THE TASK: Only the lines from the top of the data through the one with "You are a computer-use agent. Viewport: 403px" are to be written out, each exactly as it stands.

-- -- --

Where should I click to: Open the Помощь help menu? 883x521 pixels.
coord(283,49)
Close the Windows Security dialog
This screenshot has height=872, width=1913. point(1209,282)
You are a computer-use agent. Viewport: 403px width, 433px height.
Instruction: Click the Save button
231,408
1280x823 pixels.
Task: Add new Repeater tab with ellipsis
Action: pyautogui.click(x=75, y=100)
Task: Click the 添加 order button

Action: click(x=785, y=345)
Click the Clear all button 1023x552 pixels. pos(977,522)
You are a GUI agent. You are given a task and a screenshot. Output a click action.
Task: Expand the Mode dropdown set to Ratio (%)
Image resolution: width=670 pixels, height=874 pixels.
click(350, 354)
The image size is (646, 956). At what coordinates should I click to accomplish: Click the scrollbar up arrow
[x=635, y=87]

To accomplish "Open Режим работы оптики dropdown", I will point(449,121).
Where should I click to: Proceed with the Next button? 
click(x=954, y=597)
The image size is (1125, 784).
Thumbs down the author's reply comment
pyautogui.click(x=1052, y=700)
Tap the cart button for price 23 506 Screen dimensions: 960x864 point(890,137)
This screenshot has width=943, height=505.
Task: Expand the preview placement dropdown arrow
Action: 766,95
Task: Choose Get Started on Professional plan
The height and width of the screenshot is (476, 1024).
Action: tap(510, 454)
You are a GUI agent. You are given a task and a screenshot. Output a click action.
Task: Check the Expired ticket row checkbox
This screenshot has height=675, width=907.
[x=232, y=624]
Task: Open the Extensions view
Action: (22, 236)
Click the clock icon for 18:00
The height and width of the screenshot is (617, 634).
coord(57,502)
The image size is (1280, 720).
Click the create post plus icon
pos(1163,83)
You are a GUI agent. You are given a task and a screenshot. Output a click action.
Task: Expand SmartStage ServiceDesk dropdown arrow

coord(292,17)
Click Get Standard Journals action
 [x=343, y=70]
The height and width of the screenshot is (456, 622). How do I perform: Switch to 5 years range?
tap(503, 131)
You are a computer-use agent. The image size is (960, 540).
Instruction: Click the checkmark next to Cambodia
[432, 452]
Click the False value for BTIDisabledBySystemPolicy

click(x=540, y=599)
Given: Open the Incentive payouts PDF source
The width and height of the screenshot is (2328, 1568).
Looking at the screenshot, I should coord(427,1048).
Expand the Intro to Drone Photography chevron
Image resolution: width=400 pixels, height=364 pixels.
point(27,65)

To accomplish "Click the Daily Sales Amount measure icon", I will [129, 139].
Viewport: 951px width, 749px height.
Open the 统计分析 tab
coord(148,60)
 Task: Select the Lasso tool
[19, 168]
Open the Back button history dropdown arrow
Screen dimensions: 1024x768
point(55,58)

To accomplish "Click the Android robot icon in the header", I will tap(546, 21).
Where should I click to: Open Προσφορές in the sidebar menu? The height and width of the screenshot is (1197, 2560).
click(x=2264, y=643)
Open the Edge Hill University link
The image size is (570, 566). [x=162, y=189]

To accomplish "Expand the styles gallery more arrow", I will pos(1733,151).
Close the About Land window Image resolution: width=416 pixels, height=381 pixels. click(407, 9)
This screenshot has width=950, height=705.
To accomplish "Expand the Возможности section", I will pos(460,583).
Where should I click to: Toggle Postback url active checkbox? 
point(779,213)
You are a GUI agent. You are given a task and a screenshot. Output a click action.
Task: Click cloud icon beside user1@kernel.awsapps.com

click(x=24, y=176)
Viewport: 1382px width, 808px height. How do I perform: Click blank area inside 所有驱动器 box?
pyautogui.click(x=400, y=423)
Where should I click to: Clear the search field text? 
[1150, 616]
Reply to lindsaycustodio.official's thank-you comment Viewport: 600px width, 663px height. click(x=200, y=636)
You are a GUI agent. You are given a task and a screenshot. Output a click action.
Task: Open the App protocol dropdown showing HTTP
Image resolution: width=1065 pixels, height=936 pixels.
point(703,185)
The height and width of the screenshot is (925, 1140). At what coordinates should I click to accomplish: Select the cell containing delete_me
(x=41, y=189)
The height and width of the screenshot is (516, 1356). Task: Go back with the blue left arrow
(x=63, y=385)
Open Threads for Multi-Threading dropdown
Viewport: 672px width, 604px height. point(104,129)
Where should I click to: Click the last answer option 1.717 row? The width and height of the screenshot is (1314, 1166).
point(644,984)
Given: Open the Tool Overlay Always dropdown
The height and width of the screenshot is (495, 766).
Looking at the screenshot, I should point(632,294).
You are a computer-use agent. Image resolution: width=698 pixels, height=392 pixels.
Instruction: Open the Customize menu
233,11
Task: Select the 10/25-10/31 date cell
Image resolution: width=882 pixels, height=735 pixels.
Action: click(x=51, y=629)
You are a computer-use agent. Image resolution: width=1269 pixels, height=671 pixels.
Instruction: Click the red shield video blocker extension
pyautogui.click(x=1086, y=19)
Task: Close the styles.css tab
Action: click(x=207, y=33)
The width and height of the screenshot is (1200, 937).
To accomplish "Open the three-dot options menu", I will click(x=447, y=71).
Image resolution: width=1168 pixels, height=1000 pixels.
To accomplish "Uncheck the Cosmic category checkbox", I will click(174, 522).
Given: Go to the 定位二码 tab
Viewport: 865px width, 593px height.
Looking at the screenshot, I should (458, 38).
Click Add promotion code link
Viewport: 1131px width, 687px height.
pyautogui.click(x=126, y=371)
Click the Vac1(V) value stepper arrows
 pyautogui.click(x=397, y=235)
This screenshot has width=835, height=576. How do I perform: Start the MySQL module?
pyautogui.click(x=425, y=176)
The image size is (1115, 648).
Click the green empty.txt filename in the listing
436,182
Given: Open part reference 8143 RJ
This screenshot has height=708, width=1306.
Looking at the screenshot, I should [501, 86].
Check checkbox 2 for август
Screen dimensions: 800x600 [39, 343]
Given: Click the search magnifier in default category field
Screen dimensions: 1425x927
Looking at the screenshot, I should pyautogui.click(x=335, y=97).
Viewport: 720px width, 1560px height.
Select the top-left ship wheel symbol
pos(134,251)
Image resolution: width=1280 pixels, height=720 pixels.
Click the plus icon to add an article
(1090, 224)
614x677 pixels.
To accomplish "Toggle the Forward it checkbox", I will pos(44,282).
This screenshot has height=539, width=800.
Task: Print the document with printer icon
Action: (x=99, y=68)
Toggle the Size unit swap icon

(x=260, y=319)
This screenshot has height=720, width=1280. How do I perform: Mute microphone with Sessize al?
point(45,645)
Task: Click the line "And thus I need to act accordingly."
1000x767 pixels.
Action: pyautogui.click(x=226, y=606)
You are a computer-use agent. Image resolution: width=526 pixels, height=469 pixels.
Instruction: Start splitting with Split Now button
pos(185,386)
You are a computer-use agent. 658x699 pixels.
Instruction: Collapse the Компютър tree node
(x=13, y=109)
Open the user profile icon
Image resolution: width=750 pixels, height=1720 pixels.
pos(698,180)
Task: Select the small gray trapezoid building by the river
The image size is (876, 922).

-- -- --

SOLUTION TO THE PROBLEM:
Where should I click to: Open the Помощь help menu? 883x521 pixels.
coord(283,49)
Close the Windows Security dialog
This screenshot has height=872, width=1913. point(1209,282)
You are a computer-use agent. Viewport: 403px width, 433px height.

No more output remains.